Copy every line of the data exactly, leaving nothing out.

○ ○ ○ ○ ○

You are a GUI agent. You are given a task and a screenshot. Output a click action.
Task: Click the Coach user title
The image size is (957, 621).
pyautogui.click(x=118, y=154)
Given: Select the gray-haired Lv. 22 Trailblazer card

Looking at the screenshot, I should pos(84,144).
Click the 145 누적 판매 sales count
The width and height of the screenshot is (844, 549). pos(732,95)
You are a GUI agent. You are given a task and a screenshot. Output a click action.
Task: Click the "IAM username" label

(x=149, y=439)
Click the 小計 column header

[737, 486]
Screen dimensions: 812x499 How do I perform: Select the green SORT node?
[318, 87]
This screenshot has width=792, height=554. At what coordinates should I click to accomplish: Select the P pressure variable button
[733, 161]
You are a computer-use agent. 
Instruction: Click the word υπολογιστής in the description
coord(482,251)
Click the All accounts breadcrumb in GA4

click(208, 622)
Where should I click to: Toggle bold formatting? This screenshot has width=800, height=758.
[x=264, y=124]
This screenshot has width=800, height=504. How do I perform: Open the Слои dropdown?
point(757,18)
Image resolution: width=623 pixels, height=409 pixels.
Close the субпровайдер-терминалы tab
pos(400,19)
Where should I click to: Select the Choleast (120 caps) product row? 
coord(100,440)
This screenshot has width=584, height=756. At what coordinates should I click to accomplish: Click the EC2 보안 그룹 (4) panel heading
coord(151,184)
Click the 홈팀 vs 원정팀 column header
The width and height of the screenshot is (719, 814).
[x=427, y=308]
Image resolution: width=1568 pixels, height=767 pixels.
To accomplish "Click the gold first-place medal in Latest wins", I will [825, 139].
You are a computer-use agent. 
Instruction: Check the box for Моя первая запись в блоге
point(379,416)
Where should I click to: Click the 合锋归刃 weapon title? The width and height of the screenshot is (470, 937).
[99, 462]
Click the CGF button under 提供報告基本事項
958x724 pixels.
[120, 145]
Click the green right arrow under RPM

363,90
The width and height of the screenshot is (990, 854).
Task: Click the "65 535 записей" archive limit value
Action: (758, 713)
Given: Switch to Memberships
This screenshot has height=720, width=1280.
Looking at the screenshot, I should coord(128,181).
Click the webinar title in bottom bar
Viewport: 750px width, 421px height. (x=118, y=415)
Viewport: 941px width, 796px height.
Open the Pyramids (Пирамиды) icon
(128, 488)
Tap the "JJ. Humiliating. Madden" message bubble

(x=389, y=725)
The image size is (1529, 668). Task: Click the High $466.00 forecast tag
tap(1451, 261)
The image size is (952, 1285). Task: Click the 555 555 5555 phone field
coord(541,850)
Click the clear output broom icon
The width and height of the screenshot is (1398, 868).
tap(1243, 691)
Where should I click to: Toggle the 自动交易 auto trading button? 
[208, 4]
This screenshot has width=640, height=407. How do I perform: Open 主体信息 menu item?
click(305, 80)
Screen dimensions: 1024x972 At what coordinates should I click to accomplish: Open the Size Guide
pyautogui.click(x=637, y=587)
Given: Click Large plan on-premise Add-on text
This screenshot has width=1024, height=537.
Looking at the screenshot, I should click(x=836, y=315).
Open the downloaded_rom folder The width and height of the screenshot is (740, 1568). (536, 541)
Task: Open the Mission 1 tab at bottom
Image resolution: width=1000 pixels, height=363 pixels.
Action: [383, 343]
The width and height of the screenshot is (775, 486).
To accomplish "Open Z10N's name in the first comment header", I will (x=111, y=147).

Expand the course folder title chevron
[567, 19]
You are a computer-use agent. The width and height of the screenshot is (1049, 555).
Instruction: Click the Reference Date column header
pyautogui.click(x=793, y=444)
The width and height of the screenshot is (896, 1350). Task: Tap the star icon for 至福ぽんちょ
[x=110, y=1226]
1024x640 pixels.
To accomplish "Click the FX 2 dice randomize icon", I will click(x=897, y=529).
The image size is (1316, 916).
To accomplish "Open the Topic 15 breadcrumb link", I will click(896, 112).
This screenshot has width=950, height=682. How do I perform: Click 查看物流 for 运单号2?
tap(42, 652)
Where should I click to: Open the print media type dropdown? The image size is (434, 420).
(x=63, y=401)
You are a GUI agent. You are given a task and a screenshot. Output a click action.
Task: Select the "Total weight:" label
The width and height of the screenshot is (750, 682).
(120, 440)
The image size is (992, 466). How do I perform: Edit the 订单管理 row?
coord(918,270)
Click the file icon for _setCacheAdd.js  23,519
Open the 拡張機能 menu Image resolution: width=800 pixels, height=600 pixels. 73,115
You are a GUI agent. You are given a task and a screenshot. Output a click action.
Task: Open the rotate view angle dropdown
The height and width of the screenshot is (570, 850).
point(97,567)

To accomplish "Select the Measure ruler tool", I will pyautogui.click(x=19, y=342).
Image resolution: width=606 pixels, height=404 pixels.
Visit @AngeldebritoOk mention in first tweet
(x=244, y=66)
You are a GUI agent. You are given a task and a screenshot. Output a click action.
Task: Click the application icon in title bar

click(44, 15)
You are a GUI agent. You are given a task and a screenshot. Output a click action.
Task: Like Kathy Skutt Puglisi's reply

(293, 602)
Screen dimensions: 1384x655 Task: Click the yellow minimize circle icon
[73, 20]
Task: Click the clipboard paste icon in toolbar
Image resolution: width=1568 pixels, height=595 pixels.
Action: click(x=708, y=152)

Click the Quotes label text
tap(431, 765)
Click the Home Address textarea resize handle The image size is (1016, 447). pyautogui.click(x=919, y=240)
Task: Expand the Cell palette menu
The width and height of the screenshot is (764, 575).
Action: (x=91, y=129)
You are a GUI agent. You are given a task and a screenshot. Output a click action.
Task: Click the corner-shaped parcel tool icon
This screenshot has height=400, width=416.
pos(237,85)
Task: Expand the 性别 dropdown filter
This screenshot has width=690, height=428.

○ ○ ○ ○ ○

RESPONSE BELOW:
You are a GUI agent. You are given a task and a screenshot. Output a click action.
Task: Click the Coach user title
The image size is (957, 621).
pyautogui.click(x=118, y=154)
Given: Select the gray-haired Lv. 22 Trailblazer card

Looking at the screenshot, I should pos(84,144).
Click the 145 누적 판매 sales count
The width and height of the screenshot is (844, 549). pos(732,95)
You are a GUI agent. You are given a task and a screenshot. Output a click action.
Task: Click the "IAM username" label

(x=149, y=439)
Click the 小計 column header

[737, 486]
Screen dimensions: 812x499 How do I perform: Select the green SORT node?
[318, 87]
This screenshot has width=792, height=554. At what coordinates should I click to accomplish: Select the P pressure variable button
[733, 161]
You are a computer-use agent. 
Instruction: Click the word υπολογιστής in the description
coord(482,251)
Click the All accounts breadcrumb in GA4

click(208, 622)
Where should I click to: Toggle bold formatting? This screenshot has width=800, height=758.
[x=264, y=124]
This screenshot has width=800, height=504. How do I perform: Open the Слои dropdown?
point(757,18)
Image resolution: width=623 pixels, height=409 pixels.
Close the субпровайдер-терминалы tab
pos(400,19)
Where should I click to: Select the Choleast (120 caps) product row? 
coord(100,440)
This screenshot has width=584, height=756. At what coordinates should I click to accomplish: Click the EC2 보안 그룹 (4) panel heading
coord(151,184)
Click the 홈팀 vs 원정팀 column header
The width and height of the screenshot is (719, 814).
[x=427, y=308]
Image resolution: width=1568 pixels, height=767 pixels.
To accomplish "Click the gold first-place medal in Latest wins", I will [825, 139].
You are a computer-use agent. 
Instruction: Check the box for Моя первая запись в блоге
point(379,416)
Where should I click to: Click the 合锋归刃 weapon title? The width and height of the screenshot is (470, 937).
[99, 462]
Click the CGF button under 提供報告基本事項
958x724 pixels.
[120, 145]
Click the green right arrow under RPM

363,90
The width and height of the screenshot is (990, 854).
Task: Click the "65 535 записей" archive limit value
Action: (758, 713)
Given: Switch to Memberships
This screenshot has height=720, width=1280.
Looking at the screenshot, I should coord(128,181).
Click the webinar title in bottom bar
Viewport: 750px width, 421px height. (x=118, y=415)
Viewport: 941px width, 796px height.
Open the Pyramids (Пирамиды) icon
(128, 488)
Tap the "JJ. Humiliating. Madden" message bubble

(x=389, y=725)
The image size is (1529, 668). Task: Click the High $466.00 forecast tag
tap(1451, 261)
The image size is (952, 1285). Task: Click the 555 555 5555 phone field
coord(541,850)
Click the clear output broom icon
The width and height of the screenshot is (1398, 868).
tap(1243, 691)
Where should I click to: Toggle the 自动交易 auto trading button? 
[208, 4]
This screenshot has width=640, height=407. How do I perform: Open 主体信息 menu item?
click(305, 80)
Screen dimensions: 1024x972 At what coordinates should I click to accomplish: Open the Size Guide
pyautogui.click(x=637, y=587)
Given: Click Large plan on-premise Add-on text
This screenshot has width=1024, height=537.
Looking at the screenshot, I should click(x=836, y=315).
Open the downloaded_rom folder The width and height of the screenshot is (740, 1568). (536, 541)
Task: Open the Mission 1 tab at bottom
Image resolution: width=1000 pixels, height=363 pixels.
Action: [383, 343]
The width and height of the screenshot is (775, 486).
To accomplish "Open Z10N's name in the first comment header", I will (x=111, y=147).

Expand the course folder title chevron
[567, 19]
You are a computer-use agent. The width and height of the screenshot is (1049, 555).
Instruction: Click the Reference Date column header
pyautogui.click(x=793, y=444)
The width and height of the screenshot is (896, 1350). Task: Tap the star icon for 至福ぽんちょ
[x=110, y=1226]
1024x640 pixels.
To accomplish "Click the FX 2 dice randomize icon", I will click(x=897, y=529).
The image size is (1316, 916).
To accomplish "Open the Topic 15 breadcrumb link", I will click(896, 112).
This screenshot has width=950, height=682. How do I perform: Click 查看物流 for 运单号2?
tap(42, 652)
Where should I click to: Open the print media type dropdown? The image size is (434, 420).
(x=63, y=401)
You are a GUI agent. You are given a task and a screenshot. Output a click action.
Task: Select the "Total weight:" label
The width and height of the screenshot is (750, 682).
(120, 440)
The image size is (992, 466). How do I perform: Edit the 订单管理 row?
coord(918,270)
Click the file icon for _setCacheAdd.js  23,519
Open the 拡張機能 menu Image resolution: width=800 pixels, height=600 pixels. 73,115
You are a GUI agent. You are given a task and a screenshot. Output a click action.
Task: Open the rotate view angle dropdown
The height and width of the screenshot is (570, 850).
point(97,567)

To accomplish "Select the Measure ruler tool", I will pyautogui.click(x=19, y=342).
Image resolution: width=606 pixels, height=404 pixels.
Visit @AngeldebritoOk mention in first tweet
(x=244, y=66)
You are a GUI agent. You are given a task and a screenshot. Output a click action.
Task: Click the application icon in title bar

click(44, 15)
You are a GUI agent. You are given a task and a screenshot. Output a click action.
Task: Like Kathy Skutt Puglisi's reply

(293, 602)
Screen dimensions: 1384x655 Task: Click the yellow minimize circle icon
[73, 20]
Task: Click the clipboard paste icon in toolbar
Image resolution: width=1568 pixels, height=595 pixels.
Action: click(x=708, y=152)

Click the Quotes label text
tap(431, 765)
Click the Home Address textarea resize handle The image size is (1016, 447). pyautogui.click(x=919, y=240)
Task: Expand the Cell palette menu
The width and height of the screenshot is (764, 575).
Action: (x=91, y=129)
You are a GUI agent. You are given a task and a screenshot. Output a click action.
Task: Click the corner-shaped parcel tool icon
This screenshot has height=400, width=416.
pos(237,85)
Task: Expand the 性别 dropdown filter
This screenshot has width=690, height=428.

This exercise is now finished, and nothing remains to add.